Directives:
a) In the text on the presidential election petition, who is named as the IEBC's lead lawyer?
b) Extend the text on the presidential election petition with new sentences that pick up after its final line.

Text to read:

Lawyers argue court-ordered reports support their opposing positions on presidential election petition

Lawyers arguing for or against a petition challenging the results of the 8th August presidential election told the Supreme Court on Tuesday that a court-ordered scrutiny of vote records and audit of the servers of the Independent Electoral and Boundaries Commission (IEBC) backed their opposing positions.

 

James Orengo, the lead lawyer for the petitioners, said the two reports the Supreme Court ordered proved their case and the court should nullify the election of Uhuru Muigai Kenyatta as president. Raila Amolo Odinga and Stephen Kalonzo Musyoka are the petitioners.

 

Paul Muite, the IEBC’s lead lawyer, said the reports showed there was no dispute over the result declared by IEBC Chairman Wafula Chebukati on 11th August and so the court should uphold that result. The IEBC and the IEBC Chairperson are the first and second respondents in this case.

 

Fred Ngatia, Kenyatta’s lead lawyer, said those reports showed that the allegation that there were missing records of the vote was disproved and the petition against the election of Kenyatta as president should be dismissed. Kenyatta is the third respondent in this case.

Provided records:
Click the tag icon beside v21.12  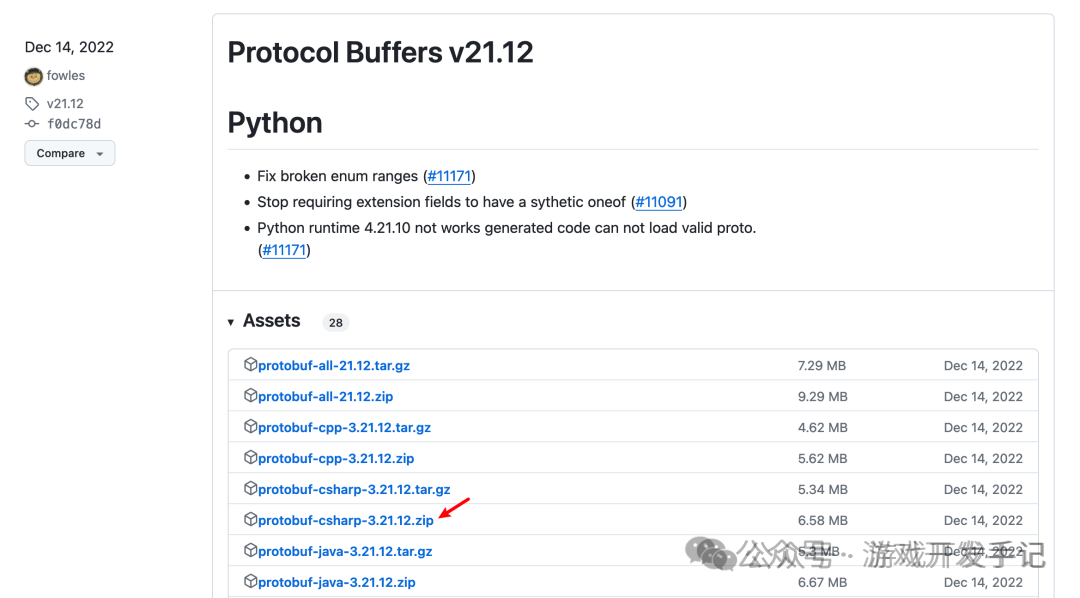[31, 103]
==
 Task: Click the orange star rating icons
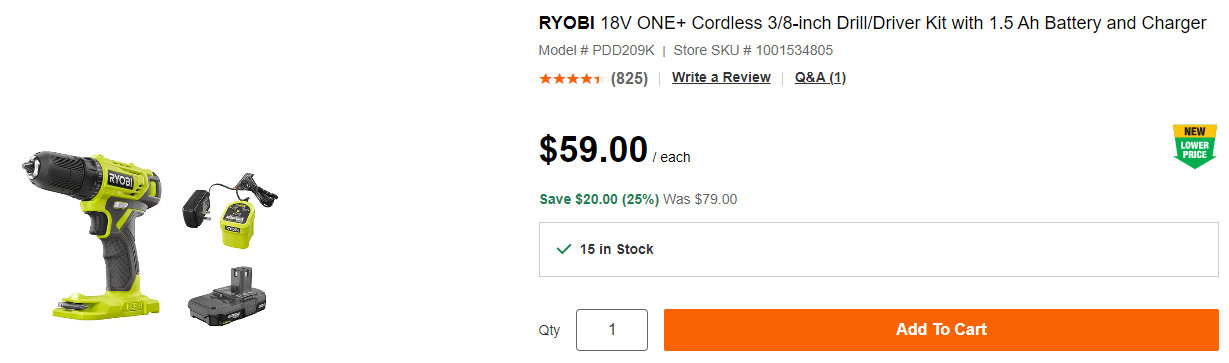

Answers to the tasks:
a) Paul Muite

b)
 

On 18th August, Odinga and Musyoka filed a petition challenging Kenyatta’s election. One allegation they made in their petition is that not all the records of the vote count in the presidential election had been received at the national tally centre when Chebukati announced the results as required by law.

 

The records Odinga and Musyoka said were missing were thousands of Forms 34A and scores of Forms 34B. Form 34A is the record of the votes counted at a polling station. In the 2017 election there were 40,883 polling stations. Form 34B is the record of the votes in constituency collated from all polling stations in that constituency. There were 290 constituencies in this election.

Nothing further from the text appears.